■ **What the task requires**:
Change each "GUI agent" in the lines below to "interface agent" and leave the rest of the lines untouched.

■ **Given information**:
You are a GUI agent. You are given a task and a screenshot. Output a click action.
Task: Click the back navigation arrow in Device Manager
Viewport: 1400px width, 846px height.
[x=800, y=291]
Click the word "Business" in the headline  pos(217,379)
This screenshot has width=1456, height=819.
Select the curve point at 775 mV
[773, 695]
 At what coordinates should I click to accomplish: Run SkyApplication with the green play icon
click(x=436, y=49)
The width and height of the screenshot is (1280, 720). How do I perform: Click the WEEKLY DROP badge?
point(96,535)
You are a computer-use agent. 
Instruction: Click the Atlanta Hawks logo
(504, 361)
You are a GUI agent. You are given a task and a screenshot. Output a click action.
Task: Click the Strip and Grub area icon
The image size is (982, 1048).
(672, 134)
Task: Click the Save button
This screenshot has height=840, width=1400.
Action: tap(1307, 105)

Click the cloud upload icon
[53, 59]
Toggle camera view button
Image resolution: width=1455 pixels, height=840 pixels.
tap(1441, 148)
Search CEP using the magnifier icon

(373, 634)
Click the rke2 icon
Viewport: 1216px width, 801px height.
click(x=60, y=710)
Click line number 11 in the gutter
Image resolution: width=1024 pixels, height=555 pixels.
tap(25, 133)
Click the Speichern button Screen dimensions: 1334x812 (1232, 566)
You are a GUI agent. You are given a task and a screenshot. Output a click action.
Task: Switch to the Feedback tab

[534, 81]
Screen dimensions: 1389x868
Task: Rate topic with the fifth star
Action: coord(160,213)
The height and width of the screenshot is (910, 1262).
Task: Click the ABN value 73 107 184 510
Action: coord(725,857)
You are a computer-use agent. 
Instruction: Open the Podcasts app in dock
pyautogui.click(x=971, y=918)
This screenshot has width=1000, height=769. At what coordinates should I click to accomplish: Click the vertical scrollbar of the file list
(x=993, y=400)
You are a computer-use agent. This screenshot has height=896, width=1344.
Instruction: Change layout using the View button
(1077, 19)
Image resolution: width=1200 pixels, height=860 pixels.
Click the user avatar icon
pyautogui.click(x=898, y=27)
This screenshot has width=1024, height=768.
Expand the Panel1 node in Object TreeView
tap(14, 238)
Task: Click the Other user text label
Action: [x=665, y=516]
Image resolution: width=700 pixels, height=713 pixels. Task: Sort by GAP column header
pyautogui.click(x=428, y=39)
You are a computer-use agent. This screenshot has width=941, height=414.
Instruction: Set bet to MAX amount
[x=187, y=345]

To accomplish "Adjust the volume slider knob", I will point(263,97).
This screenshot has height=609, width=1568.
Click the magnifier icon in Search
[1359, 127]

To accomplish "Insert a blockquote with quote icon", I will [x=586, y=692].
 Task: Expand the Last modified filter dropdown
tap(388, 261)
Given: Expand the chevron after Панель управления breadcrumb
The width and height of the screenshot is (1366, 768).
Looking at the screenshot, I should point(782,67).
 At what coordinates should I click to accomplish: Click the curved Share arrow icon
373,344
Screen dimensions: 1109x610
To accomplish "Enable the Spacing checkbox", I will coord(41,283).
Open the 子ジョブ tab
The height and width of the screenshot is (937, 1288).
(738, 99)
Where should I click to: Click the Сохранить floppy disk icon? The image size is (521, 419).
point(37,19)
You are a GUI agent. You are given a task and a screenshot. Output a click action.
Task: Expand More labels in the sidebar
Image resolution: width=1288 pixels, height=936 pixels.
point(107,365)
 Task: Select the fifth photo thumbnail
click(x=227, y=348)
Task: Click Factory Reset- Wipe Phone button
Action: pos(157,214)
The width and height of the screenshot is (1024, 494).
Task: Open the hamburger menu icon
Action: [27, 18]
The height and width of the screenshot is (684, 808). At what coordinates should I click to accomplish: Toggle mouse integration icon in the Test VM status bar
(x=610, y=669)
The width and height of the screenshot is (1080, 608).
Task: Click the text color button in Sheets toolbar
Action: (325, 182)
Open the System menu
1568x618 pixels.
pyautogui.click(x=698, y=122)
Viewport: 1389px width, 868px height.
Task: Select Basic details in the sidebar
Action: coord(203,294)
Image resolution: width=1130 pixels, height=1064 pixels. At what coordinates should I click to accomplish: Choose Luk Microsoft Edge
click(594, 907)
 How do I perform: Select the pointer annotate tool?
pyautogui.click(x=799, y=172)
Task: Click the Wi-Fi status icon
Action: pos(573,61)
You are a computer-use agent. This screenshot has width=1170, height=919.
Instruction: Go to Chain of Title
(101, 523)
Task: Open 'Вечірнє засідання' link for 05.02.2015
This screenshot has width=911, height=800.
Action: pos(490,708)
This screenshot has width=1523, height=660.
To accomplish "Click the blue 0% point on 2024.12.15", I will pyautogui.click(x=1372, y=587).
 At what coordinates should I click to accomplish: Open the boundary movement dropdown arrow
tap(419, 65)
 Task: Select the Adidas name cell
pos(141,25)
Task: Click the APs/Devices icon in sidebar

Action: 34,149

■ **Result of this exercise**:
You are a interface agent. You are given a task and a screenshot. Output a click action.
Task: Click the back navigation arrow in Device Manager
Viewport: 1400px width, 846px height.
[x=800, y=291]
Click the word "Business" in the headline  pos(217,379)
This screenshot has width=1456, height=819.
Select the curve point at 775 mV
[773, 695]
 At what coordinates should I click to accomplish: Run SkyApplication with the green play icon
click(x=436, y=49)
The width and height of the screenshot is (1280, 720). How do I perform: Click the WEEKLY DROP badge?
point(96,535)
You are a computer-use agent. 
Instruction: Click the Atlanta Hawks logo
(504, 361)
You are a interface agent. You are given a task and a screenshot. Output a click action.
Task: Click the Strip and Grub area icon
The image size is (982, 1048).
(672, 134)
Task: Click the Save button
This screenshot has height=840, width=1400.
Action: tap(1307, 105)

Click the cloud upload icon
[53, 59]
Toggle camera view button
Image resolution: width=1455 pixels, height=840 pixels.
tap(1441, 148)
Search CEP using the magnifier icon

(373, 634)
Click the rke2 icon
Viewport: 1216px width, 801px height.
click(x=60, y=710)
Click line number 11 in the gutter
Image resolution: width=1024 pixels, height=555 pixels.
tap(25, 133)
Click the Speichern button Screen dimensions: 1334x812 (1232, 566)
You are a interface agent. You are given a task and a screenshot. Output a click action.
Task: Switch to the Feedback tab

[534, 81]
Screen dimensions: 1389x868
Task: Rate topic with the fifth star
Action: coord(160,213)
The height and width of the screenshot is (910, 1262).
Task: Click the ABN value 73 107 184 510
Action: coord(725,857)
You are a computer-use agent. 
Instruction: Open the Podcasts app in dock
pyautogui.click(x=971, y=918)
This screenshot has width=1000, height=769. At what coordinates should I click to accomplish: Click the vertical scrollbar of the file list
(x=993, y=400)
You are a computer-use agent. This screenshot has height=896, width=1344.
Instruction: Change layout using the View button
(1077, 19)
Image resolution: width=1200 pixels, height=860 pixels.
Click the user avatar icon
pyautogui.click(x=898, y=27)
This screenshot has width=1024, height=768.
Expand the Panel1 node in Object TreeView
tap(14, 238)
Task: Click the Other user text label
Action: [x=665, y=516]
Image resolution: width=700 pixels, height=713 pixels. Task: Sort by GAP column header
pyautogui.click(x=428, y=39)
You are a computer-use agent. This screenshot has width=941, height=414.
Instruction: Set bet to MAX amount
[x=187, y=345]

To accomplish "Adjust the volume slider knob", I will point(263,97).
This screenshot has height=609, width=1568.
Click the magnifier icon in Search
[1359, 127]

To accomplish "Insert a blockquote with quote icon", I will [x=586, y=692].
 Task: Expand the Last modified filter dropdown
tap(388, 261)
Given: Expand the chevron after Панель управления breadcrumb
The width and height of the screenshot is (1366, 768).
Looking at the screenshot, I should point(782,67).
 At what coordinates should I click to accomplish: Click the curved Share arrow icon
373,344
Screen dimensions: 1109x610
To accomplish "Enable the Spacing checkbox", I will coord(41,283).
Open the 子ジョブ tab
The height and width of the screenshot is (937, 1288).
(738, 99)
Where should I click to: Click the Сохранить floppy disk icon? The image size is (521, 419).
point(37,19)
You are a interface agent. You are given a task and a screenshot. Output a click action.
Task: Expand More labels in the sidebar
Image resolution: width=1288 pixels, height=936 pixels.
point(107,365)
 Task: Select the fifth photo thumbnail
click(x=227, y=348)
Task: Click Factory Reset- Wipe Phone button
Action: pos(157,214)
The width and height of the screenshot is (1024, 494).
Task: Open the hamburger menu icon
Action: [27, 18]
The height and width of the screenshot is (684, 808). At what coordinates should I click to accomplish: Toggle mouse integration icon in the Test VM status bar
(x=610, y=669)
The width and height of the screenshot is (1080, 608).
Task: Click the text color button in Sheets toolbar
Action: (325, 182)
Open the System menu
1568x618 pixels.
pyautogui.click(x=698, y=122)
Viewport: 1389px width, 868px height.
Task: Select Basic details in the sidebar
Action: coord(203,294)
Image resolution: width=1130 pixels, height=1064 pixels. At what coordinates should I click to accomplish: Choose Luk Microsoft Edge
click(594, 907)
 How do I perform: Select the pointer annotate tool?
pyautogui.click(x=799, y=172)
Task: Click the Wi-Fi status icon
Action: pos(573,61)
You are a computer-use agent. This screenshot has width=1170, height=919.
Instruction: Go to Chain of Title
(101, 523)
Task: Open 'Вечірнє засідання' link for 05.02.2015
This screenshot has width=911, height=800.
Action: pos(490,708)
This screenshot has width=1523, height=660.
To accomplish "Click the blue 0% point on 2024.12.15", I will pyautogui.click(x=1372, y=587).
 At what coordinates should I click to accomplish: Open the boundary movement dropdown arrow
tap(419, 65)
 Task: Select the Adidas name cell
pos(141,25)
Task: Click the APs/Devices icon in sidebar

Action: 34,149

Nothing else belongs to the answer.